◆ TASK REQUIREMENTS: Could you copy exactly the lines from the one containing "You are a computer-use agent. The" through the last line of the records, leaving out every picture?
#### RAW DATA
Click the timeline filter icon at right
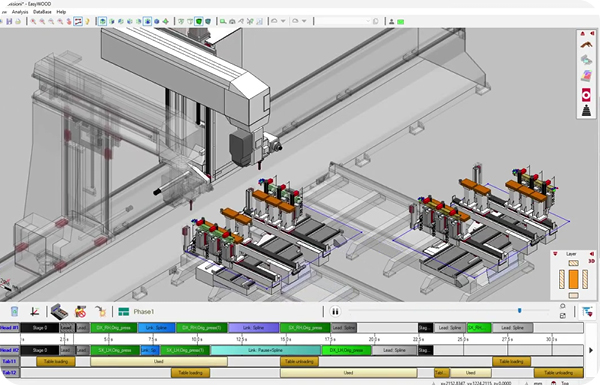Image resolution: width=600 pixels, height=385 pixels. pyautogui.click(x=587, y=312)
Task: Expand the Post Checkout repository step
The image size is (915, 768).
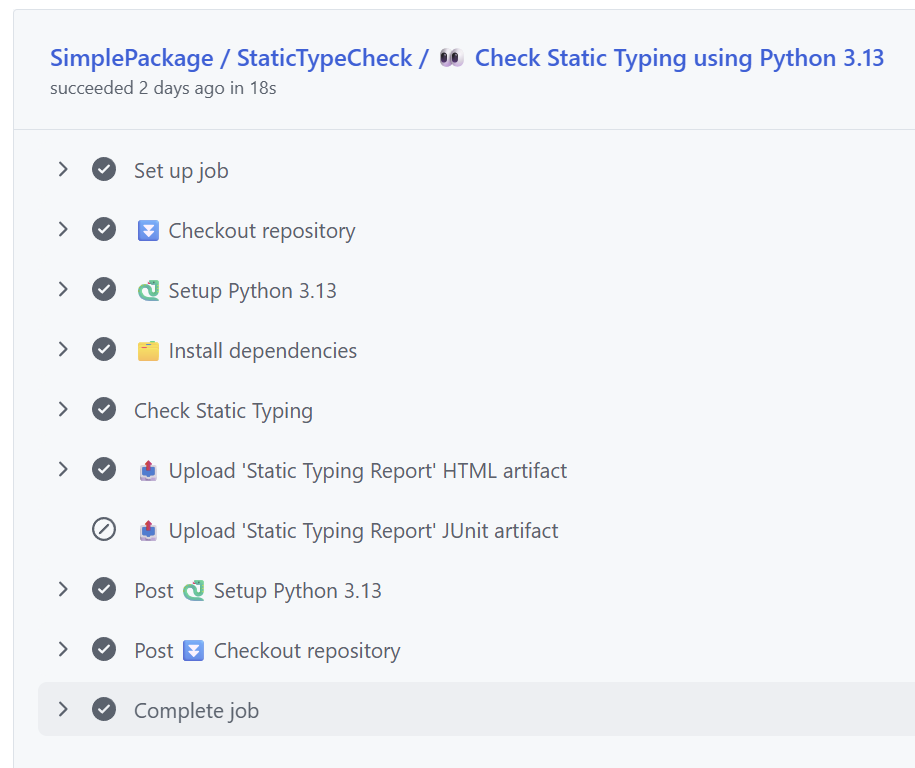Action: [63, 650]
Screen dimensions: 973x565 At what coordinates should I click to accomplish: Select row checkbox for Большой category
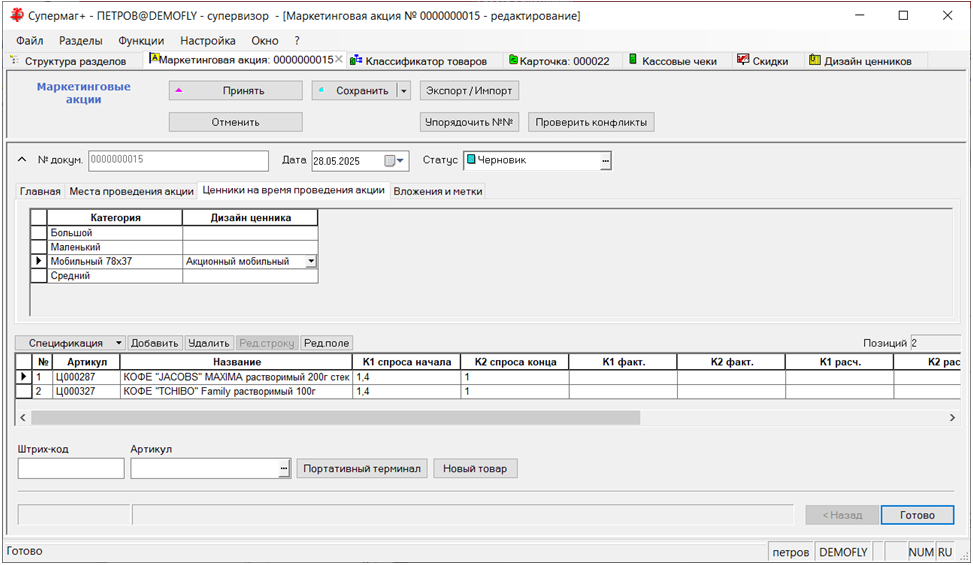(38, 233)
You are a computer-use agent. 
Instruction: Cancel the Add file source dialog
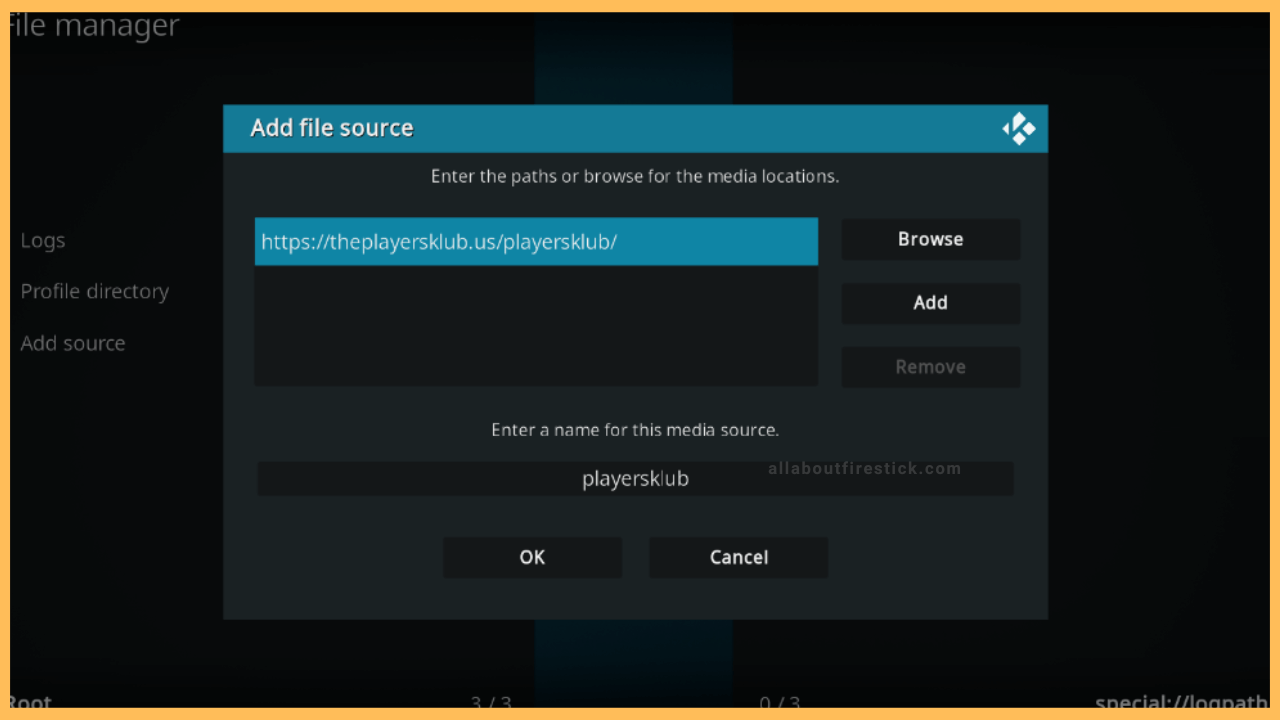[738, 557]
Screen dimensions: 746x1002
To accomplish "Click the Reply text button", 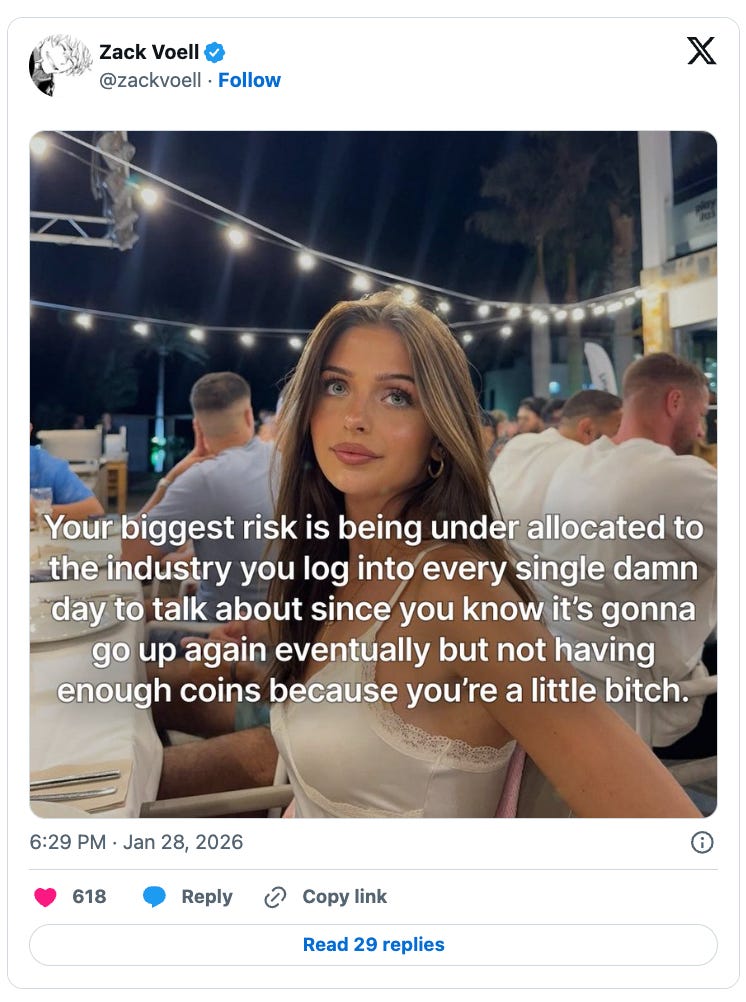I will tap(207, 897).
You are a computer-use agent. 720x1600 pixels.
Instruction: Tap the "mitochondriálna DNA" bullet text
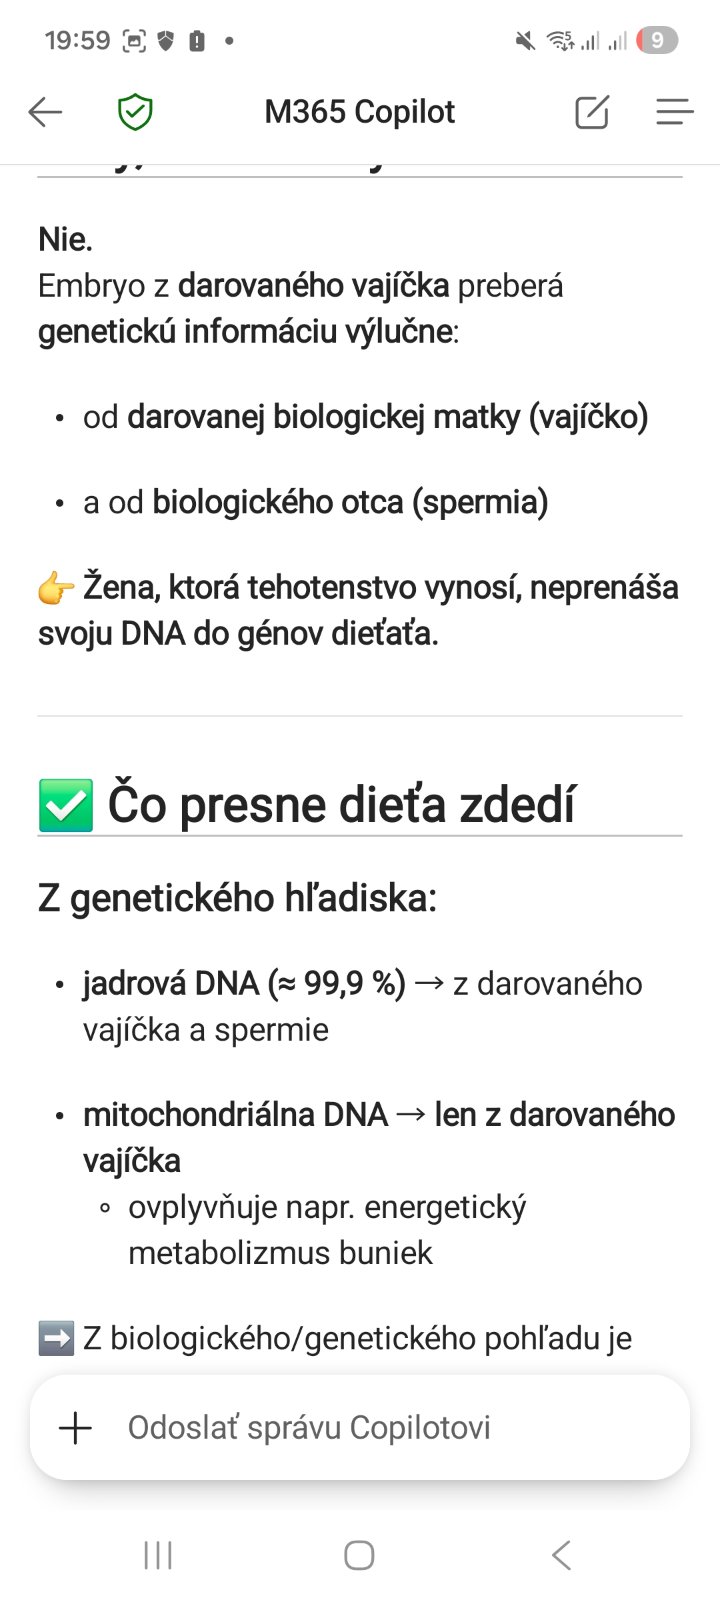click(x=235, y=1115)
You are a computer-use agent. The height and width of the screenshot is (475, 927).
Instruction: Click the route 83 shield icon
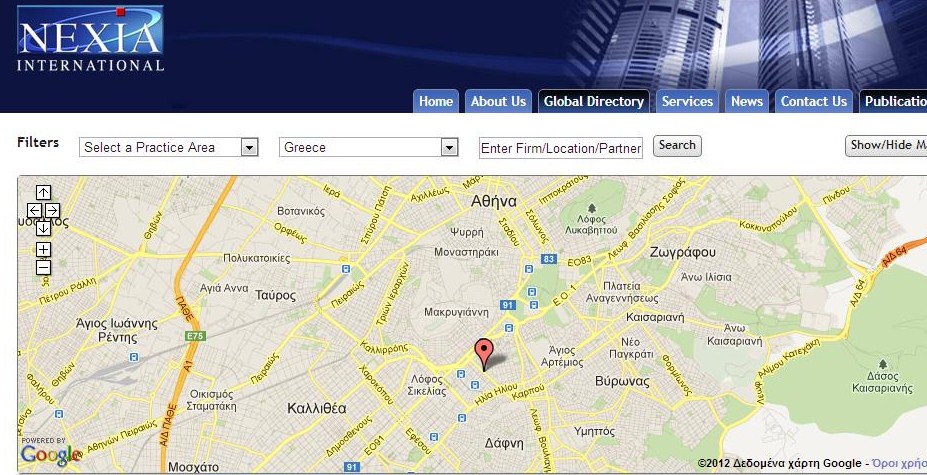click(549, 259)
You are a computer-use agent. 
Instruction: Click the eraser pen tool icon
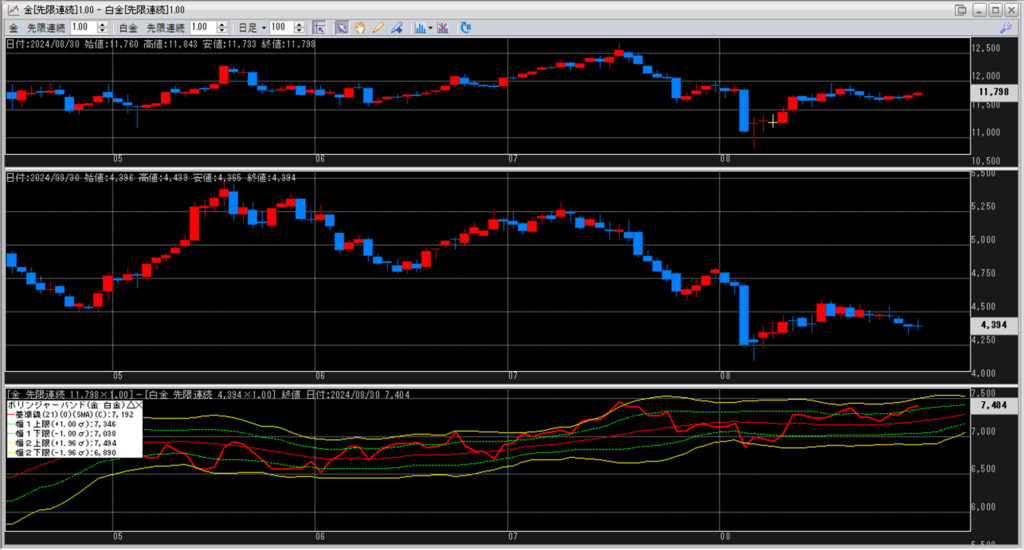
########
◆ SOLUTION TO THE EXERCISE:
You are a computer-use agent. The height and width of the screenshot is (475, 927).
Instruction: Click the route 83 shield icon
click(549, 259)
You are a computer-use agent. 
Instruction: Click the eraser pen tool icon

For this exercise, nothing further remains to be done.